Despite the lack of a clear family heir, the list of potential direct successors to the current prime minister is extensive. On 4 September 2016, the pro-government paper featured six potential successors. They were Heng Swee Keat (Finance Minister), Chan Chun Sing (Minister in the Prime Minister’s Office), Tan Chuan-Jin (Minister for Social and Family Development), Ng Chee Meng (Acting Minister for Education — Schools), Ong Ye Kung (Acting Minister for Education — Higher Education and Skills), and Lawrence Wong (National Development Minister).
Despite Singapore’s diversity and the recent discussion about the need for better representation of minorities, all of these potential successors are ethnic Chinese men and half of them have a military background.
Of all the potential candidates, Finance Minister Heng Swee Kiat was long seen as the favourite until he suffered a stroke during a cabinet meeting on 12 May 2016. Although he has largely recovered, his medical condition has raised concerns over his ability to become the next prime minister. But so far no one else has replaced him as the front-runner ahead of the next general election, scheduled to take place by 15 January 2021.
While there is still some time, the window for identifying a candidate who would be able to sustain the dominance of the ruling party into the future is quickly narrowing. This is important for the PAP because opposition parties have grown in popularity and discontent is rising — primarily due to the influx of foreigners and expensive living costs.
More troubling is the recent spate of governance failures including the secret recall of trains from a Chinese based manufacturer (revealed by the Hong Kong-basedFactWire news agency) as well as the growing number of health crises such as the Zika virus.
The people in Singapore have become much more demanding than in the past — many expect to be involved in the decision making process for the selection of the next leader. At the very least, a popular leader must be identified who can gain the support from Singaporeans in the next general election. Such a person could be the popular Finance Minister and Deputy Prime Minister Tharman Shanmugaratnam, but he is currently not considered as a potential successor.
On one hand, previous leaders including Lee Kuan Yew have asserted that only an ethnic Chinese prime minister would be acceptable to the majority of Singaporeans. On the other, Tharman has also indicated in a 2015 interview with The Straits Timesthat he was not interested in the position and would only take it if he was forced to.
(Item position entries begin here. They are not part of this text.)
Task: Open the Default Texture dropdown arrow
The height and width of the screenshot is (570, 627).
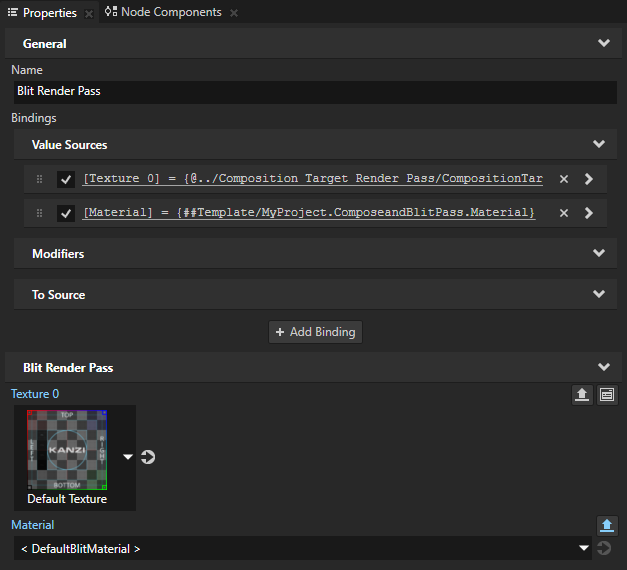Action: [128, 457]
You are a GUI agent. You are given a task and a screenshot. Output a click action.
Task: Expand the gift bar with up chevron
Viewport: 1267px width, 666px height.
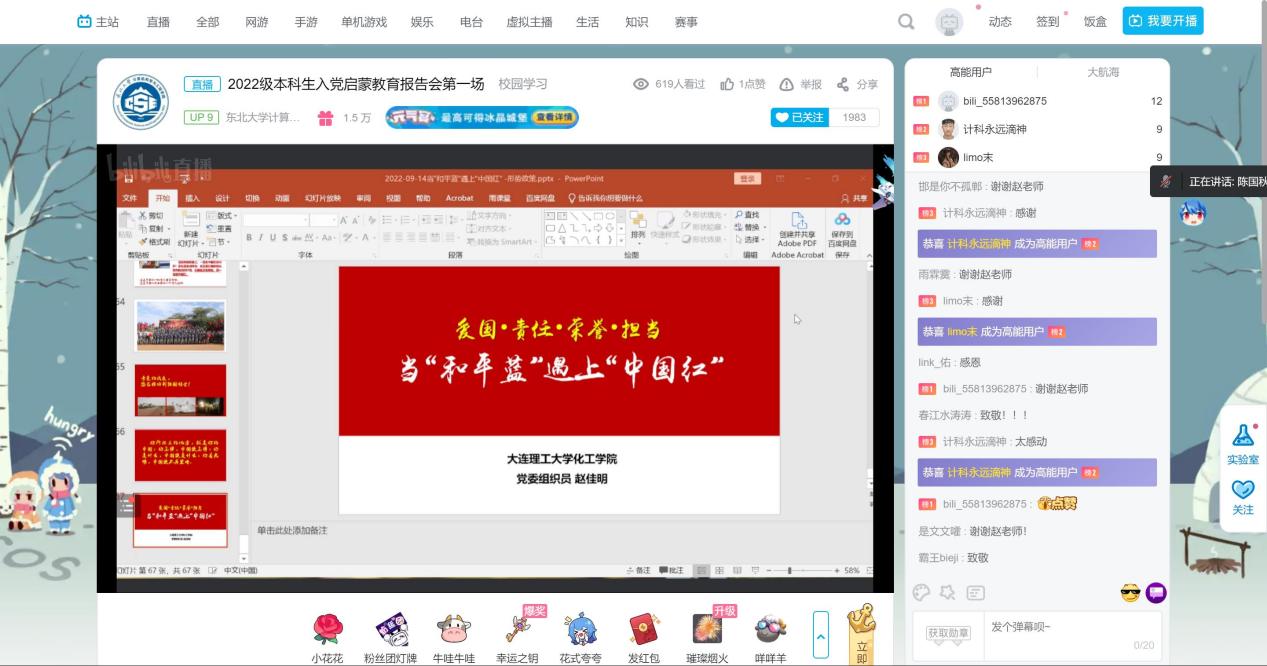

But the list of candidates suggests that it could be difficult for the party to find a popular leader who could avert calls for a more fundamental transformation of the one party dominated system.
The lack of a clear successor threatens to disrupt the decades of post-independence stability in Singaporean politics. And the longer the uncertainty remains, the worse the potential consequences may be for the PAP.
Stephan Ortmann is a research fellow in the Department of Asian and International Studies at the City University of Hong Kong.